I know everyone is having a difficult time right now...every single one of us in our own way.  This is one of my harder days lately, and I'd just like to ask for a short prayer.  I don't know what else to ask for.  And I will be okay.  Just a hard day.


I was thinking as I went outside this morning that maybe I just need a lawn chair.  Not a deck chair or a fancy chair, just one of those good, old-fashioned webbed-type of lawn chairs.  My daddy would buy them, and often, because of how much we used them.  They came in pretty tacky colors, but we didn't care.  The air got through them and kept us cool.  When my sister and I were growing up in Warner Robins, Daddy would bring out the lawn chairs when the weather got warm.  Hot - there was no warm in Warner Robins.  For a lot of that time we only had a box window fan.  So, Daddy would go outside right after supper until dusk and sit in his lawn chair and read.  And a lot of the time, we would join him.  We could tell when it wasn't a good time to talk to Daddy or ask him for anything.  But sometimes, he would point out things in the yard or in the neighborhood or tell a joke.  The jokes weren't great, but watching him get tickled as he told them made everything seem better.  After the concrete on the driveway would start to cool off, I liked to lie down on my back and look at the clouds followed by the stars starting to peep out.  Those were such good memories and yet they were so simple.  They didn't require much work or much thought, and we didn't have to bring anything with us to make those times complete.  We had no expectations and no disappointments.  Well, maybe when it got so dark that mother or daddy would say, "ok, time to go back in."
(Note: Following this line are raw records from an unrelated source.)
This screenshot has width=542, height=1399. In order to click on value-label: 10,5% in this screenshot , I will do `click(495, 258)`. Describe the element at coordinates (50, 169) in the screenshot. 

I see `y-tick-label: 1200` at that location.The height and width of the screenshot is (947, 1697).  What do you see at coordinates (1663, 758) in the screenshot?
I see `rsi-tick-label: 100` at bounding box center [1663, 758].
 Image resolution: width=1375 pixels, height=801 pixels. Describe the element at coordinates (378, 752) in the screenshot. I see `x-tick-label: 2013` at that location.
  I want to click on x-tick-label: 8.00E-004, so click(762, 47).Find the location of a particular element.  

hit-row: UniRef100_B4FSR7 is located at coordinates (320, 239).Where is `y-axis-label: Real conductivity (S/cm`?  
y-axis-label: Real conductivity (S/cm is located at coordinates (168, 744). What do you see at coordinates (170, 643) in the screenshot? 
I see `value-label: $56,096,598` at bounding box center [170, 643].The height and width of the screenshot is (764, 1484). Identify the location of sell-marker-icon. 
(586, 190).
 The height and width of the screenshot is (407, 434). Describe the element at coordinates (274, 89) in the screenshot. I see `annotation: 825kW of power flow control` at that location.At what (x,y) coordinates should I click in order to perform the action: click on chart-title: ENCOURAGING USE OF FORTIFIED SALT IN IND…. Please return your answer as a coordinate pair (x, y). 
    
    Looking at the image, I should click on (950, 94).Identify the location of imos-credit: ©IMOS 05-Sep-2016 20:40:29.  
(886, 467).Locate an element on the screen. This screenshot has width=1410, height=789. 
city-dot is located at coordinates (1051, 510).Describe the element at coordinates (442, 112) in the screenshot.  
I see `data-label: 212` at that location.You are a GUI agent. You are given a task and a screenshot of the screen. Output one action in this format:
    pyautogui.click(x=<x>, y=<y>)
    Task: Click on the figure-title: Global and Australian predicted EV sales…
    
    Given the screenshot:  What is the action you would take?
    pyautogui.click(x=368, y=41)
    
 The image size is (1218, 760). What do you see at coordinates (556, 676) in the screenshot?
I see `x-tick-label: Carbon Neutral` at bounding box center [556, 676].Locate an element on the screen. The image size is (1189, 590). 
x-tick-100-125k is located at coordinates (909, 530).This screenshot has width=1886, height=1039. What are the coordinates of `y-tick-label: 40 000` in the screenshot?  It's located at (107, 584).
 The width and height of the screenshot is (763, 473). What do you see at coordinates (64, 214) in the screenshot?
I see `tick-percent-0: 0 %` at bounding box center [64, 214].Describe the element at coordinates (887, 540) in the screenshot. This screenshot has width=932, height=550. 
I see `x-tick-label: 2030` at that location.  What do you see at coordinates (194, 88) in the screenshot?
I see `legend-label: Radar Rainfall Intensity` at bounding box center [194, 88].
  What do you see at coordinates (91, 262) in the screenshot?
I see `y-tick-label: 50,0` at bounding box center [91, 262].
Another thing that has seemed to help came to me after hearing about my daughter’s talk with my grandson asking him to think of 3 things he's thankful for each morning when he wakes up.  They have to be different every day, so he really has to think about it.  And she may have said 5 things, but that's a LOT right now.  I have a hard time with that exact process, because I can always hear my mother saying, "you have so much to be thankful for."  This is, of course, the absolute truth.  But it just ends up making me feel guilty - both for having the stuff to be thankful for and for not being happy all the time about it.  But, I went to the refrigerator and put my glass under the ice and water dispenser on our refrigerator and I thought, "I really love having cool, fresh water so easily accessible."  Now, that can quickly go down a rabbit hole of guilt as well thinking about all of those who don't even know where they can get ANY fresh water, let alone cool.  But, just for that moment, I was just purely and simply happy and grateful for that part of my day. 


So, maybe that's what I will try.  A little different spin on the "what all have I got to be thankful for" mindset; noticing something as it happens and just thinking, "Wow.  That is great."  And, I’m going out to find myself a cheap lawn chair.